Для Шафаревича, напротив, перспектива развала Российской империи — это своего рода апокалипсис. Он указывает на то, что коммунистическая власть подавляла все нации одинаковым образом — в том числе и русских. Они все лишились своей национальной и религиозной самобытности. Поэтому общей целью всех советских народов должно быть уничтожение этого «антинационального режима», а не разрушение столетиями развивающейся связи между народами Российской империи. Вывод Шафаревича таков: классовые конфликты в России относятся к прошлому, они уже потеряли свой разрушительный потенциал. Совсем иначе дело обстоит, однако, с национальными конфликтами. Они подспудно непрерывно растут. Если они выйдут на поверхность, то едва ли можно будет их укротить [59].

Как аргументация Горского, так и Шафаревича представляла предвосхищение дискурсов перестройки по национальным вопросам, своего рода пролог распада Советского Союза.

 

Неозападники против неославянофилов — старый и новый диспут

Первоначально в правозащитном движении принимали участие представители различных идеологических направлений, так как диссиденты сознательно не разрабатывали никаких программных альтернатив существующей системе и оставались в преддверии политики. Однако постепенно, начиная с 70-х годов, идеологические конфликты внутри движения обострились. Таким образом, советское диссидентство не создало противовеса «монолитной» коммунистической партии, а становилось все более разобщенным. Несмотря на чрезвычайное многообразие голосов, которые были слышны, в ходе анализа политических и идеологических дискуссий в лагере советских диссидентов 60-х и 70-х годов можно отчетливо выделить два основных направления. Они были продолжением старых русских споров между «западниками» и «славянофилами», начавшихся еще в 30-е годы XIX столетия. Когда «неозападники» говорили о недостатках советского режима, они, как правило, видели в них новый вариант старых ошибок царской России. Когда они, например, критиковали подавление духовной свободы в Советском Союзе и всесилие цензуры, они указывали на то, что эти явления в России испокон веков были правилом лишь с редкими исключениями. Политическая эмиграция также не была ничем новым для России. Одним из первых русских эмигрантов был князь Курбский, который бросил вызов деспотическому режиму Ивана Грозного. В конце концов, и объявление критиков, неугодных режиму, психически больными не являлось чем-то новым в России. Так, например, критик русского «особого пути» Петр Чаадаев был объявлен душевнобольным после публикации своего «Философического письма» в 1836 году.
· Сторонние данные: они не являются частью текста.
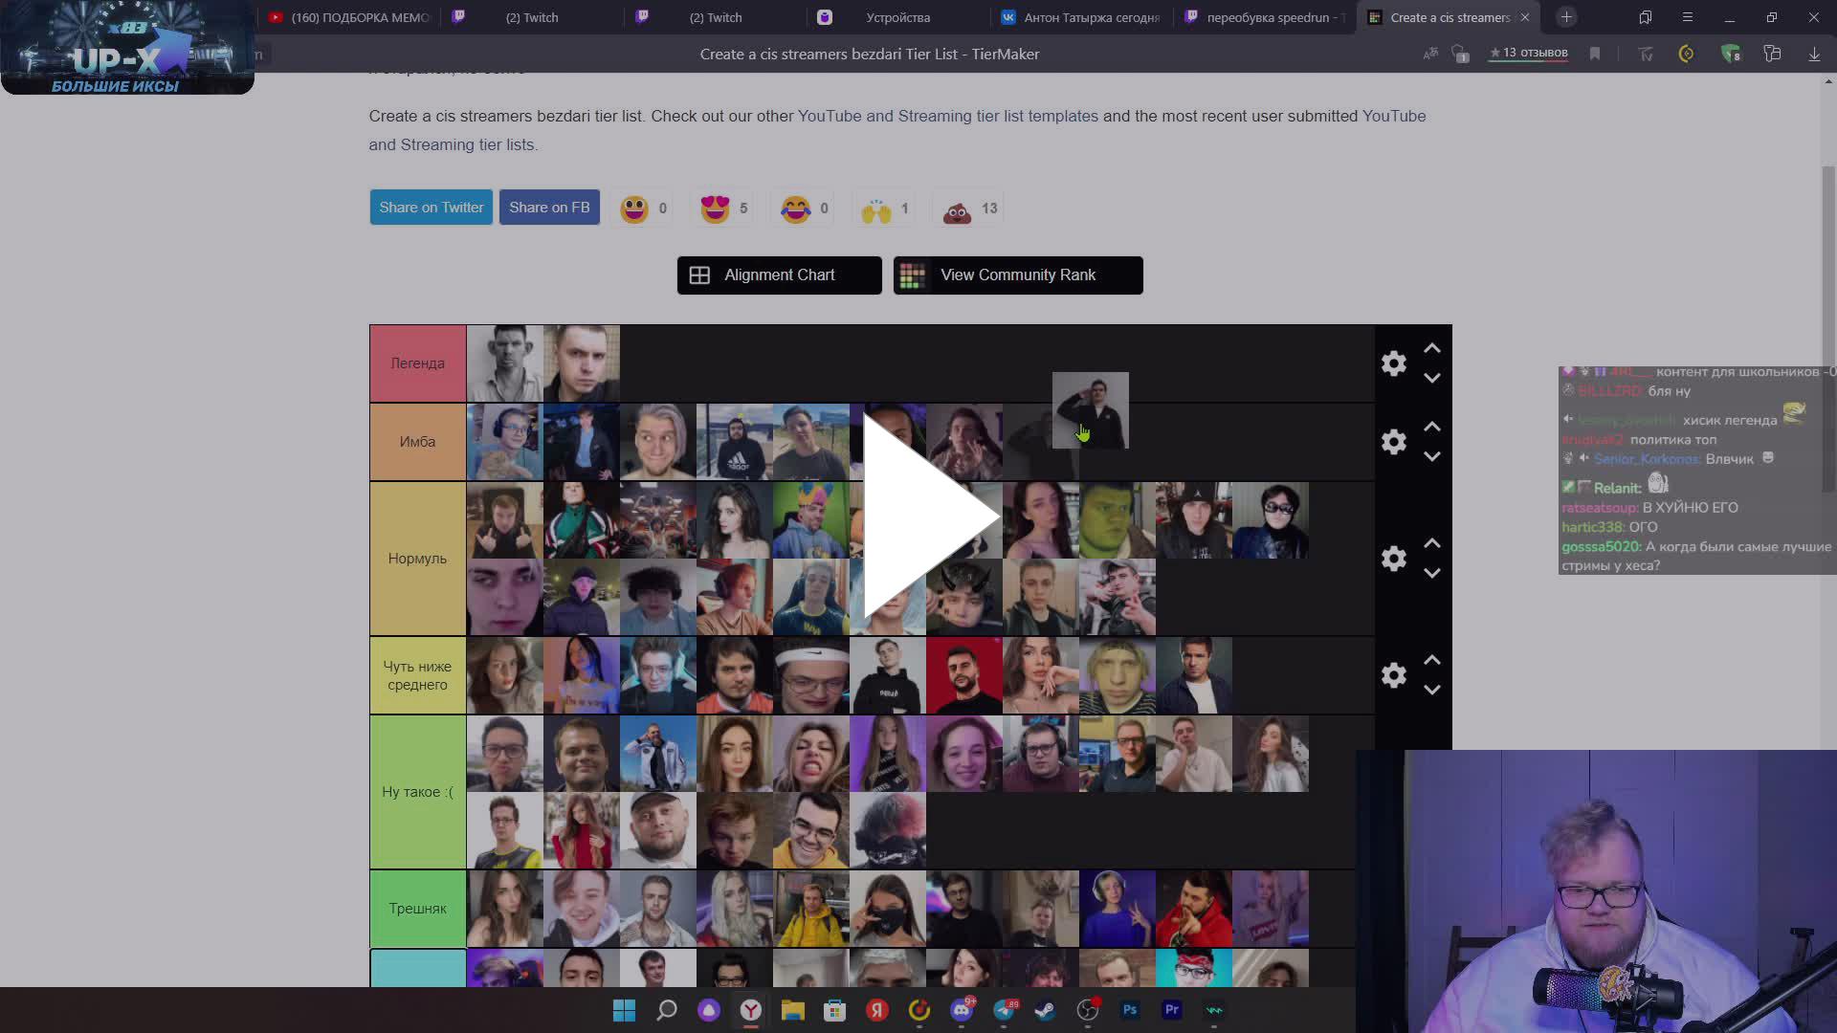Launch Steam from the taskbar
This screenshot has width=1837, height=1033.
pos(1044,1010)
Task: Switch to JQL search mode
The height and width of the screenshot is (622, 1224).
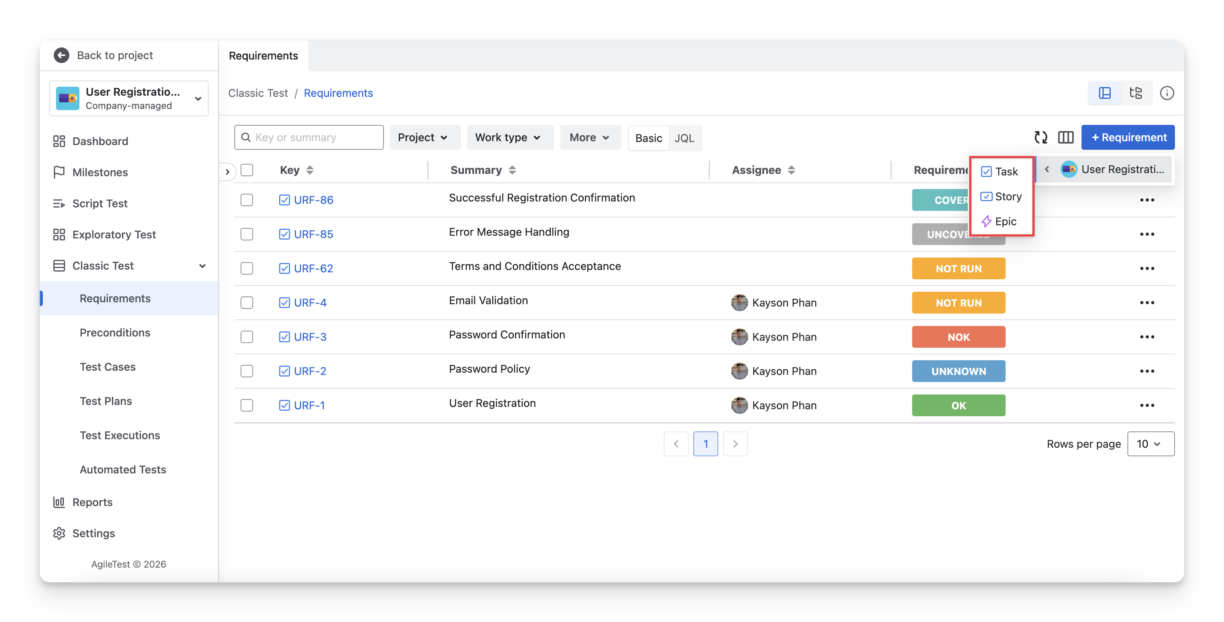Action: tap(684, 138)
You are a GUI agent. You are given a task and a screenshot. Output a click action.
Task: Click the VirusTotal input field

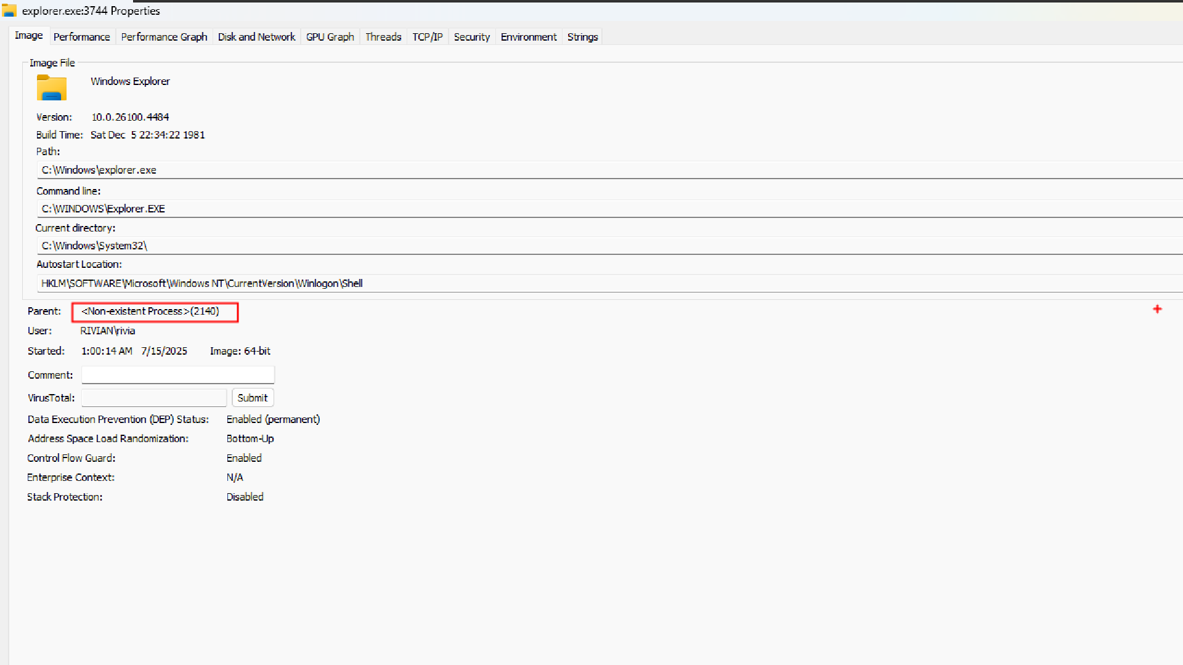(x=154, y=398)
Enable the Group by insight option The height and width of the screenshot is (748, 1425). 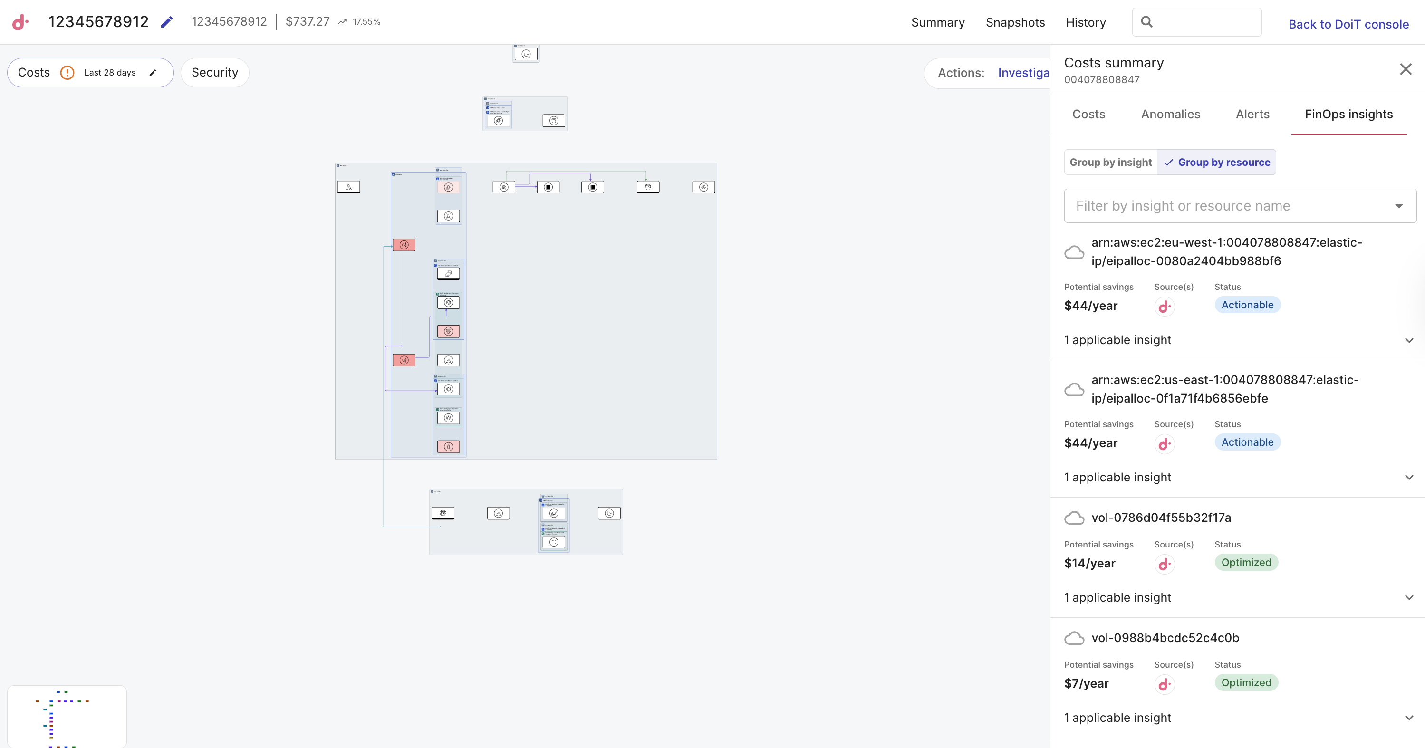1110,162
По мнению историка Александра Янова, Сталин осознанно взял себе за образец режим Ивана Грозного. Государственный террор Ивана IV, по словам Янова, предвосхищает сталинский террор [60]. Андрей Амальрик также не видит никакой качественной разницы между советским режимом и русским дореволюционным строем. Подавление инакомыслящих, шовинистская и империалистическая внешняя политика были правилом в новейшей русской истории [61].

Некоторые западные историки также пытаются объяснить советский тоталитаризм не в последнюю очередь своеобразием русской истории. Так, например, Моше Левин и Роберт К. Такер указывают на удивительные параллели между сталинской диктатурой и режимами Ивана Грозного и/или Петра Великого [62]. Однако это объяснение истоков сталинизма не учитывает тот факт, что почти в то же самое время в Германии — несмотря на принципиально различные условия — также проходила тоталитарная революция и был установлен культ вождя. Этот параллелизм в развитии России и Германии показывает, что ни сталинизм, ни национал-социализм не могут быть объяснены только историческим своеобразием России и Германии. В той же мере необходимо учитывать и общеевропейский контекст при объяснении обоих явлений. Помимо этого такие прямолинейные теоретические построения, как «от царя к Сталину» или «от Бисмарка к Гитлеру», не принимают в расчет тот факт, что современное тоталитарное государство представляет качественный разрыв с соответствующим прошлым и что оно, как правило, только использует и извращает традиции, которые им официально признаются.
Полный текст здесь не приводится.